Tuesday, March 19, 2013

What I learned at SXSW

I should write about some crazy tech thing in this space. Talking shoes, perhaps? Maybe I'm supposed to explain the business models of the next decade. But no one has them figured out. Perhaps I should mention all the innovators I finally had a chance to shake hands with? Meh. You don't care.

Everything I saw was amazing. And everything I saw will be obsolete within a year.

Except this.

First, keep your eyes up and smile: Put your phone in your pocket. The real person next to you is doing something interesting. And you are interesting, too. (Even if you don't know it.) You have everything to gain by introducing yourself, shaking hands, being nice. And you have so, so, so much to lose if you don't. SXSW reminded me to say hello to people. Joyously. Without a motive. Or even a plan.

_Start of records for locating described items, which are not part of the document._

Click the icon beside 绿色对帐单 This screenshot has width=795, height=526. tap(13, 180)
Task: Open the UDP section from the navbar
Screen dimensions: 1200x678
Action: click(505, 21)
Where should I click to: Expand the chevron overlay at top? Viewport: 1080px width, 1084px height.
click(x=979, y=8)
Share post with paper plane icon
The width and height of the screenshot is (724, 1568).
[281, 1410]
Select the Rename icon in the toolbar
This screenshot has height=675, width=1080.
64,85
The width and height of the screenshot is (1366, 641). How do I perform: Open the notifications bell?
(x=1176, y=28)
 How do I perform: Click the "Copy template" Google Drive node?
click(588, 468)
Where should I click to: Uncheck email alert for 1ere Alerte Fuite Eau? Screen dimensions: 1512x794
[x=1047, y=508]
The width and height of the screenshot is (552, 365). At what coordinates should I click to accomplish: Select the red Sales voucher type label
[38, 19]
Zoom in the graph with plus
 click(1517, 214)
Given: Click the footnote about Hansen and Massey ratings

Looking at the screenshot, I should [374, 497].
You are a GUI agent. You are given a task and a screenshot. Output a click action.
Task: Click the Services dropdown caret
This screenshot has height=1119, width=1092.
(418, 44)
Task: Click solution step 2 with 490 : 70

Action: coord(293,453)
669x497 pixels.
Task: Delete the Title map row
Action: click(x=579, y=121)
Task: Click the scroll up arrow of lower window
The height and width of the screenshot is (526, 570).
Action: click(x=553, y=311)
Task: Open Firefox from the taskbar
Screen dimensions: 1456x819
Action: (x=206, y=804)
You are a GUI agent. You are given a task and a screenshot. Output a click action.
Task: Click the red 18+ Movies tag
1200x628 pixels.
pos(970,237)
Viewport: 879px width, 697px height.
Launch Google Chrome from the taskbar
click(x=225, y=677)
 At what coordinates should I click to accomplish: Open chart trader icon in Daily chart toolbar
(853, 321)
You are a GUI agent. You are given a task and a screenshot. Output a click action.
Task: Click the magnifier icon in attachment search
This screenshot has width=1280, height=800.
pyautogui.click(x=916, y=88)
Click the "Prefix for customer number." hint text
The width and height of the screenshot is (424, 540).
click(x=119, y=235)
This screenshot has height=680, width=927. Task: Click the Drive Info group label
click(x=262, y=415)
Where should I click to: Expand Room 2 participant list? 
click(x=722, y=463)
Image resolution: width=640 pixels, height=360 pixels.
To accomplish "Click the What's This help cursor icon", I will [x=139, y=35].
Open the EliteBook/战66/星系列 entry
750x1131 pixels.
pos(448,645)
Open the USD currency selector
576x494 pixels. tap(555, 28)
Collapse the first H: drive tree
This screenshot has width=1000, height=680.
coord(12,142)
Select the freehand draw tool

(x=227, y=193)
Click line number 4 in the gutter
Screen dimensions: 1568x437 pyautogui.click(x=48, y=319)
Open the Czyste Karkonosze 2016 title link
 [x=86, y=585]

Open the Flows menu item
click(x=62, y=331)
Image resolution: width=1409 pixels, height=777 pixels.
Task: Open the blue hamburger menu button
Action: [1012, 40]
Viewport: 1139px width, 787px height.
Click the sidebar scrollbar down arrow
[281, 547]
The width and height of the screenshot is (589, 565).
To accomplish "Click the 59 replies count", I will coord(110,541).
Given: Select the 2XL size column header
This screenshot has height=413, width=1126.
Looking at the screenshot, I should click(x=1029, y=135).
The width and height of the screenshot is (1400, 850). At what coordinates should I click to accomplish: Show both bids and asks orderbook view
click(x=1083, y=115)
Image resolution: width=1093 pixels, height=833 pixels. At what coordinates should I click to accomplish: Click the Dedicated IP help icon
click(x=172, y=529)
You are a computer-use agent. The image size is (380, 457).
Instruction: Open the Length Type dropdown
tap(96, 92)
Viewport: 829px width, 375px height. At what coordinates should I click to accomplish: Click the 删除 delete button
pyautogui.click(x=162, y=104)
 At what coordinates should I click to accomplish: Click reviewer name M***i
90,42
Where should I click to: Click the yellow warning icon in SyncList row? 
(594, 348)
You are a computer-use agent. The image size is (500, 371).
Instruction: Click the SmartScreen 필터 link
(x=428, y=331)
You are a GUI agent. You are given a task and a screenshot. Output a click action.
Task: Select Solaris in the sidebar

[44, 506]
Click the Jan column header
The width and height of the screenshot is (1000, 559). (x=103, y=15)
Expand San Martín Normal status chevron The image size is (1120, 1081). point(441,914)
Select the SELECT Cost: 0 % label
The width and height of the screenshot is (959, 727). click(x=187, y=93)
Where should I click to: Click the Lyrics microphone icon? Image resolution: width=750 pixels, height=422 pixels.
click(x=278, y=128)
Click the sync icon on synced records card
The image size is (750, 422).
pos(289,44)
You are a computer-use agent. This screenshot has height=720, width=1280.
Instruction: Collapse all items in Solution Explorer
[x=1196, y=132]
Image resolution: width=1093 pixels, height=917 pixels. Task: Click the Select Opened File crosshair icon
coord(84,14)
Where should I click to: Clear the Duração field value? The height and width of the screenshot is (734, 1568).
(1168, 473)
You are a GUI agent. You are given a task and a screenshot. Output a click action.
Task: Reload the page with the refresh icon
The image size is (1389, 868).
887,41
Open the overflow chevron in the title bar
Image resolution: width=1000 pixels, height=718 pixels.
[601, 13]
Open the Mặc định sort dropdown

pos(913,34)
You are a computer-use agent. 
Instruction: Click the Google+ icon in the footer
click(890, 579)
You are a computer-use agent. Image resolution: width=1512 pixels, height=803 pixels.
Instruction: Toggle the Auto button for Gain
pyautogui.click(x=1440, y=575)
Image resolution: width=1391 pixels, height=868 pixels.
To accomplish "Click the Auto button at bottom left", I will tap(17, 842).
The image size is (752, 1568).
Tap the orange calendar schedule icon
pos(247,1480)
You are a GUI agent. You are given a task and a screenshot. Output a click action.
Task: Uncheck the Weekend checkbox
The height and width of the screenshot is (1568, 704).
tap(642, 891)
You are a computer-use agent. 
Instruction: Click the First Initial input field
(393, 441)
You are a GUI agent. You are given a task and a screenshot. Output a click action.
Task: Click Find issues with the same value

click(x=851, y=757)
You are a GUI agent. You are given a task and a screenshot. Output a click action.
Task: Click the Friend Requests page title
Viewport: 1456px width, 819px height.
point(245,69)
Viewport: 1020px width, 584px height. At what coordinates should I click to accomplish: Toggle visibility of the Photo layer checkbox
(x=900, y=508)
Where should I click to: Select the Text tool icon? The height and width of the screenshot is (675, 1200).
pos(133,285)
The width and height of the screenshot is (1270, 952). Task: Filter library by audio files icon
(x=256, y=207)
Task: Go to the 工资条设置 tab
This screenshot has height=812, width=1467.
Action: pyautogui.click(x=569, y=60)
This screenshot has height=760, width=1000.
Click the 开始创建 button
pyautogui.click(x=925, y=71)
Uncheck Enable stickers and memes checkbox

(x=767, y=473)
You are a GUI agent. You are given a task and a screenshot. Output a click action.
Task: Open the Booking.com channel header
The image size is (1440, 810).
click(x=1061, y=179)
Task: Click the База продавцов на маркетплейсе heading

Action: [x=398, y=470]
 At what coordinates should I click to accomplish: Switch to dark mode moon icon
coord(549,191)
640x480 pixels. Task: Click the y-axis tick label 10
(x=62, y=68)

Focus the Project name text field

Then, ask a new question: Asking how to get better at something is asking for frustration, number crunching, and incremental improvement. The most powerful questions flip the paradigm. Ask for 10% greater value, and you'll get tiny changes to existing processes. But if you ask for 100x greater value, you'll get a whole new model. Changing the question is the single best opportunity you have to spark creativity.

That's not all I took from SXSW, of course. I learned new ways to construct storylines, a scientific explanation for laughter, why platforms need to precede content, and so much more. But strategies and tactics will not change our lives. Meeting and creating with each other will.